Nous vous avions déjà parlé d’Emely en mai dernier à l’occasion d’un article mentionnant son featuring avec l’empereur Alkpote. La revoici sur sa chaîne Youtube, plus active que jamais, se divertissant dans les rues d’Amsterdam, traçant sur les routes de la Ruhr ou encore posée en bas de tours à Oberhausen. Emely est prête et décidée à envoyer du contenu régulièrement. Une image pas totalement maîtrisée, une direction artistique peu claire si l’on se fie à certains choix de prods douteux, mais une attitude qui transmet l’envie et l’énergie de la rappeuse et de ses amies, et une certaine fraîcheur dans la démarche qui donnent envie d’en voir et d’en entendre plus. Comme avec l’impression que le meilleur est à venir et ne devrait plus tarder…

7 – LX & Maxwell – Hotbox

C’est une rencontre entre deux dragons énervés que voilà. COVID ou pas COVID, l’équipe 187 se porte bien, qu’il s’agisse du trublion publique Gzuz, du ténébreux LX ou de l’inénarrable Maxwell. Les Hamburgeois ont aussi marqué 2020 de leur empreinte comme on pouvait s’y attendre, laissant ça et là plusieurs singles dont cette « Hotbox » chaude, agressive et festive, signée du duo de producteurs The Cratez. La concurrence en prend pour son grade mais préférera ne pas répondre aux provocations du duo. Cette nouvelle combinaison fraternelle nous donne aussi le droit à un clip sulfureux, et, fait plus rare pour être souligné, des scratchs en conclusion d’une ambiance délétère.

8 – Clep – Happy end

Clep a démarré l’année comme il l’a fini : avec un très bon morceau sorti du four ! Ce jeune berlinois ne débarque pas à l’improviste avec de gros volumes de streams dans ses valises et un rap-pop dégoulinant. Non, lui, il est plutôt du genre à travailler consciencieusement sa musique, la polir patiemment titre après titre, depuis déjà trois ans, et développer un(e) (t)rap à la palette large : autotune bien dosé, ambiance cloud ou kickage non forcé, format chanson… et supplément guitare électrique sur ce « Happy end ». Ancien adepte des battles TOPTIER TAKEOVER, il suit une belle progression et essaye vraiment de proposer quelque chose de différent, quelque chose avec du caractère.
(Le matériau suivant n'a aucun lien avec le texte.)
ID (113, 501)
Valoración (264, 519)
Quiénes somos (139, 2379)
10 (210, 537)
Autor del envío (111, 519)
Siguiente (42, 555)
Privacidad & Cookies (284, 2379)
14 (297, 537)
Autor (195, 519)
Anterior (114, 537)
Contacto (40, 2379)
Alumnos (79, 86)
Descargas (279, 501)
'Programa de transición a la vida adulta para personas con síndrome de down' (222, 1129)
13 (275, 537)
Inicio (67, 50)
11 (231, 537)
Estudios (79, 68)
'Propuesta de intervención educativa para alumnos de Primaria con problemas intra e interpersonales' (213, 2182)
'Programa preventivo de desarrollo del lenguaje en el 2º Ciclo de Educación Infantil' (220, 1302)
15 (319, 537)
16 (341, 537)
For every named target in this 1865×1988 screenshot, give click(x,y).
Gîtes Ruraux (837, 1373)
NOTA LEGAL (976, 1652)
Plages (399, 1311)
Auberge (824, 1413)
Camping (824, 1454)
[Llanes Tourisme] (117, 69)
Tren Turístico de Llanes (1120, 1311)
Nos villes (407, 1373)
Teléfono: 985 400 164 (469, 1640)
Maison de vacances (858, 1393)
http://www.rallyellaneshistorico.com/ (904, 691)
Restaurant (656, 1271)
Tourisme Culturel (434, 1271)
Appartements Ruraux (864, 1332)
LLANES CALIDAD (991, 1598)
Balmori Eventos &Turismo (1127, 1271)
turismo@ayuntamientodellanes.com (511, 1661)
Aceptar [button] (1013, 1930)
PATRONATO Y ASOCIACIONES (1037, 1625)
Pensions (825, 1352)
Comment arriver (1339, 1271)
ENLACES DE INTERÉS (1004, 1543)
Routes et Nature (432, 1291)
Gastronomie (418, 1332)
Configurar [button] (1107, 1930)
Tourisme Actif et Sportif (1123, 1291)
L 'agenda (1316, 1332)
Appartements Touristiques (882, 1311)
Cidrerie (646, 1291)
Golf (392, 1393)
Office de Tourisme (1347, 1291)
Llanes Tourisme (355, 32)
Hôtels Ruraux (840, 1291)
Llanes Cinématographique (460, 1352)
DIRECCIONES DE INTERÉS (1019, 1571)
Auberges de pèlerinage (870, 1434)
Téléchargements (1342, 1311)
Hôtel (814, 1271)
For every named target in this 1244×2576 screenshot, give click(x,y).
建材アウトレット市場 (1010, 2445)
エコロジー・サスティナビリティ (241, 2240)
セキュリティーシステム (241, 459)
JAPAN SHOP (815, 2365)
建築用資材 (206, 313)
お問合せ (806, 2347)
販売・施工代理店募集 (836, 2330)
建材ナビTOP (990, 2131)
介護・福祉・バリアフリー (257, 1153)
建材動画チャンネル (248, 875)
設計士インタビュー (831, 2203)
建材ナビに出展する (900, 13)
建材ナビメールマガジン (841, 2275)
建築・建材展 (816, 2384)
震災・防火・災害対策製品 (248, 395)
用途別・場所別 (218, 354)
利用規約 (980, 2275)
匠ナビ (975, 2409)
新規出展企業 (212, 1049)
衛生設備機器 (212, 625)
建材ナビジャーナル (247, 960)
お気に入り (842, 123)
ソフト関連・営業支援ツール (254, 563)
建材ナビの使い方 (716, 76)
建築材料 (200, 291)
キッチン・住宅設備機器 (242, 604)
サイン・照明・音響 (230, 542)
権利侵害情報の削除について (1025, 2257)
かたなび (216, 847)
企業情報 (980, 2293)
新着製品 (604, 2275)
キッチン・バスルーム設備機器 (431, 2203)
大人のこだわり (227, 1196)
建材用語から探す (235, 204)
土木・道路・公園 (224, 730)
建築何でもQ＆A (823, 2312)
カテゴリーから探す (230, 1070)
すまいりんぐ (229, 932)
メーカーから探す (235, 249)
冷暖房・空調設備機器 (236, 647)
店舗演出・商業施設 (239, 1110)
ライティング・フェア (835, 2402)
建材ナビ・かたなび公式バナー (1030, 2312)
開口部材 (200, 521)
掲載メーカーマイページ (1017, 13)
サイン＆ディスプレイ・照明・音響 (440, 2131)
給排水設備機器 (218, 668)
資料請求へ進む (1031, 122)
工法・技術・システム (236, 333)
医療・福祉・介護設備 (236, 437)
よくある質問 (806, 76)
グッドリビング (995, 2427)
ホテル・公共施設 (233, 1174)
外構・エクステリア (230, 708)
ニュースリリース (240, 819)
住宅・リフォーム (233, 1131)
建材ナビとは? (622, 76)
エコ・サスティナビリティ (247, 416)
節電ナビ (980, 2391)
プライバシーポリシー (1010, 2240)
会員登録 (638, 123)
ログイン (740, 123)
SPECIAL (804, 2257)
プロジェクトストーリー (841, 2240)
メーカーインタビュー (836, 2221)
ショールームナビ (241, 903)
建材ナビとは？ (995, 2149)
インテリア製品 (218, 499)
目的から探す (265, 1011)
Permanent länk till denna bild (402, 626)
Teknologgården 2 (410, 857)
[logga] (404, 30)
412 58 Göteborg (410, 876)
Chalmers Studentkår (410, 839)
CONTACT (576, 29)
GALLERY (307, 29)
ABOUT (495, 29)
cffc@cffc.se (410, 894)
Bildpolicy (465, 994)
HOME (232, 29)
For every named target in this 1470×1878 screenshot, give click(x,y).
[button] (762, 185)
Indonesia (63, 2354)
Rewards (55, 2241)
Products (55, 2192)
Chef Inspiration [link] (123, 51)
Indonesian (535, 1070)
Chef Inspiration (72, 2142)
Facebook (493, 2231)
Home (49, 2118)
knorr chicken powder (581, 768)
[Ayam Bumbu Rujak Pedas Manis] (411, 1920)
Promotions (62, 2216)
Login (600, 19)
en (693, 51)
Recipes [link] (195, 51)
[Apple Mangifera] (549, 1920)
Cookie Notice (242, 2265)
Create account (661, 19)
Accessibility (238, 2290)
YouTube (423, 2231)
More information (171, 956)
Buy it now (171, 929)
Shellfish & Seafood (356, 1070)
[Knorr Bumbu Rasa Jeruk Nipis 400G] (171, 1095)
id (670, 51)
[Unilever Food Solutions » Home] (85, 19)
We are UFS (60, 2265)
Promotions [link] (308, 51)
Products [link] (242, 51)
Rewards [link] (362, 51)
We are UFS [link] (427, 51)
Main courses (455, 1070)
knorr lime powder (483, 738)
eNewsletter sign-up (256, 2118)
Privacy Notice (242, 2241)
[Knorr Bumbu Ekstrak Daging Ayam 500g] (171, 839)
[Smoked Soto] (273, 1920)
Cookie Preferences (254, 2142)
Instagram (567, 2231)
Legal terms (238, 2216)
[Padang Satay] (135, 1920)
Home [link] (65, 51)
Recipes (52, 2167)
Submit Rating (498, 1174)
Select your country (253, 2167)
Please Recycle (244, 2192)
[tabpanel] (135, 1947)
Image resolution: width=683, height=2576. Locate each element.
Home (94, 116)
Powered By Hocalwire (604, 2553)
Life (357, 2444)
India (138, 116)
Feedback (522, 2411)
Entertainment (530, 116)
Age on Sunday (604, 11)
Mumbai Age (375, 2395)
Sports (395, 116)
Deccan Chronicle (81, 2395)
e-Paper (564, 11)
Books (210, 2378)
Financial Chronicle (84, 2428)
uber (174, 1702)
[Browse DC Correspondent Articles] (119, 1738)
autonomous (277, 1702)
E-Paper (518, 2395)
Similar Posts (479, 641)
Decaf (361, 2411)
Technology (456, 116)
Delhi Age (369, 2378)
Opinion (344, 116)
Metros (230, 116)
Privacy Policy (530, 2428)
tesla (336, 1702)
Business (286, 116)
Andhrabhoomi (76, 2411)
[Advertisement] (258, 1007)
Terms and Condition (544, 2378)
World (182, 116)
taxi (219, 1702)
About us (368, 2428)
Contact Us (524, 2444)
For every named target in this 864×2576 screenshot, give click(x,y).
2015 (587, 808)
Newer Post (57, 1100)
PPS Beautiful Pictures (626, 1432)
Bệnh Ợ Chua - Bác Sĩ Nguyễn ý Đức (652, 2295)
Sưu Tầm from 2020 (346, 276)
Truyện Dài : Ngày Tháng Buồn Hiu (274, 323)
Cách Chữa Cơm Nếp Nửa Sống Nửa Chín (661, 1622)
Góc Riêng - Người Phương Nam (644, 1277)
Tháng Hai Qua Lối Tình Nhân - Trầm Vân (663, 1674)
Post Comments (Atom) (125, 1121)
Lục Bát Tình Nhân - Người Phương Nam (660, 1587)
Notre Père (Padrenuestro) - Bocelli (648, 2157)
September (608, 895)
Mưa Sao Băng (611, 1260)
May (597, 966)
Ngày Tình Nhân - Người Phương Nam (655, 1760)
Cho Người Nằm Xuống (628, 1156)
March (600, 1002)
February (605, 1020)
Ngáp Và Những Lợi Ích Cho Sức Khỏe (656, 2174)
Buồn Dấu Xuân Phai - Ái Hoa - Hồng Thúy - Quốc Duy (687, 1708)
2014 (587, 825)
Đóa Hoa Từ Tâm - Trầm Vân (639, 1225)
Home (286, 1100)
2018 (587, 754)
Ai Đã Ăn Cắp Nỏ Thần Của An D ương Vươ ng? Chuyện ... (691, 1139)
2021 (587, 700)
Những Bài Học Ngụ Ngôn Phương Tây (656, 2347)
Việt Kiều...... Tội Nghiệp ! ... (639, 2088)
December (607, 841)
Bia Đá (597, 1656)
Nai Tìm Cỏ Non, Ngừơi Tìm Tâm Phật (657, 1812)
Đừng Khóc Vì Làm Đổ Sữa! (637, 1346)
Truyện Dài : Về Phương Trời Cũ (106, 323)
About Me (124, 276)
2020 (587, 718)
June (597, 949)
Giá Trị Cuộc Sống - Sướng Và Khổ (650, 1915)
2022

9 – Jonesmann – Black Diamond

Un retour sacrément inattendu ! Porté disparu depuis une bonne décennie, le chanteur-rappeur Jonesmann a sorti Schwigungen, un album seize titres aux sonorités tantôt légères et envoûtantes, tantôt percutantes et énervées. Lui qui incarnait la scène R&B des années 2000 en Allemagne a toujours été déchiré par ce dilemme, cette double volonté de performer tant dans le rap que dans le R&B. En retrait complet de la musique pendant plusieurs années, et après deux ans à bafouiller entre changement de nom et projet avorté, le voici donc de nouveau fringant et pleinement épanoui dans son art. Le Francfortois n’a rien perdu de ses flows, de sa voix et sa technique, en témoigne ce délicieux « Black Diamond ».

10 – Farid Bang feat. Majoe, SIPO, Summer Cem, 18 Karat & Jasko – Das beste Label

C’est le genre de chanson évènement qui aurait mérité un clip. Extrait de son retentissant album Genkidama, cet hymne de Farid Bang et ses associés à leur label Banger Musik (fondé en 2012) a bien choisi son nom. Une boucle trap capiteuse, une détermination claire dans chaque entrée de couplet, et une sacrée envie d’exagérer dans l’egotrip, telle est l’image que véhiculent les six mercenaires sur ce titre et généralement dans leur discographie. Le Düsseldorfois appartient au Panthéon des figures du gangsta rap allemand, et ce depuis une bonne dizaine d’années désormais. Déjà huit albums à son actif et pas mal de polémiques autour de la misogynie et de l’antisémitisme notamment.

Bonus : Terrell – P.D.G

Malheureusement d’actualité, ce titre du rappeur Terrell dénonçant les violences policières qu’il a subit à Stuttgart et sur lesquelles il est revenu pour l’émission d’Arte TRACKS.